Question

Lewis rolls a number cube that has sides labelled 1 to 6 and then flips a coin. The probability that Lewis rolls an even number and flips a head is .

• A. $\frac{1}{4}$
• B. $\frac{1}{2}$
• C. $\frac{3}{4}$

Answer 1

The correct option is A $\frac{1}{4}$

Sample Space Diagram:

	1	2	3	4	5	6
Hesads (H)	H1	H2	H3	H4	H5	H6
Tails (T)	T1	T2	T3	T4	T5	T6

Total number of possible outcomes= $12=2\times 6=\text{row}\times \text{column}$

Let $\text{A}$ is an event of rolling an even number (E) and flipping a head (H).

Favorable Outcomes for event $\text{A}$= $\text{{H2, H4, H6}}$

$\therefore$ Number of favorable outcomes to the event $\text{A}$ = $3$

$\text{P(A)}=\frac{\text{Number of outcomes favorable to A}}{\text{Total number of possible outcomes}}$

$\Rightarrow \text{P(A)}=\frac{3}{12}=\frac{1}{4}$


$\underset{–}{\text{Alternative method}}$

Suppose, $\text{P(E)}$, $\text{P(H)}$ and $\text{P(E and H)}$ are the probabilities of rolling an even number on die, flipping a head on coin and rolling an even number and flipping a head, respectively.

We know,
$\text{P(E and H) = P(E)}\times \text{P(H)}$

Now, to find $\text{P(E and H)}$, we need to find out $\text{P(E)}$ and $\text{P(H)}$.

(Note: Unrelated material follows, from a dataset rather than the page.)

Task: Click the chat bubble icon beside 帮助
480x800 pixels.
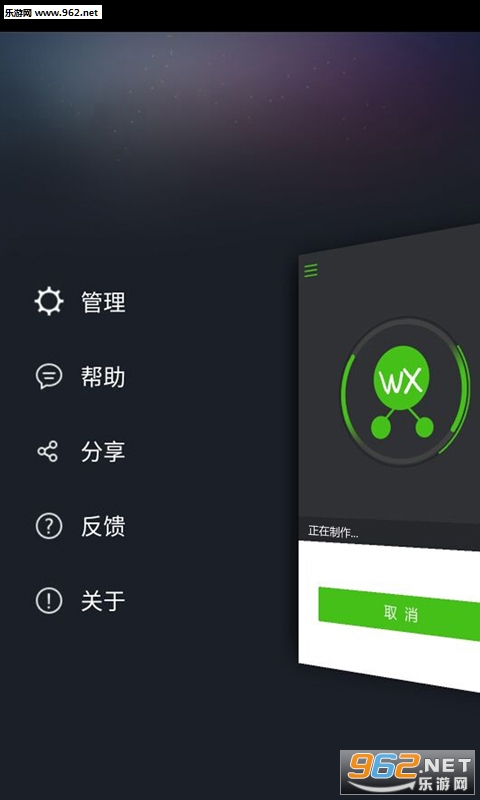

Total number of possible outcomes for rolling a die= $6$

Favorable outcomes to the event $\text{E}$= $\text{{2, 4, 6}}$
$\therefore$ Number of outcomes favorable to event $\text{E}$= $3$

$\therefore \text{P(E)}=\frac{\text{Number of outcomes favorable to event E}}{\text{Total number of possible outcomes}}$
$\Rightarrow \text{P(E)}=\frac{3}{6}=\frac{1}{2}$

Flipping a coin has two possibilities= $\text{{H, T}}$
$\therefore \text{Probability of flipping head= P(H)}=\frac{1}{2}$

Finally,
Probability that Lewis rolls an even number and flips a head = $\frac{1}{2}\times \frac{1}{2}=\frac{1}{4}$


$\therefore$ The probability of rolling an even number and flipping a head is $\frac{1}{4}$.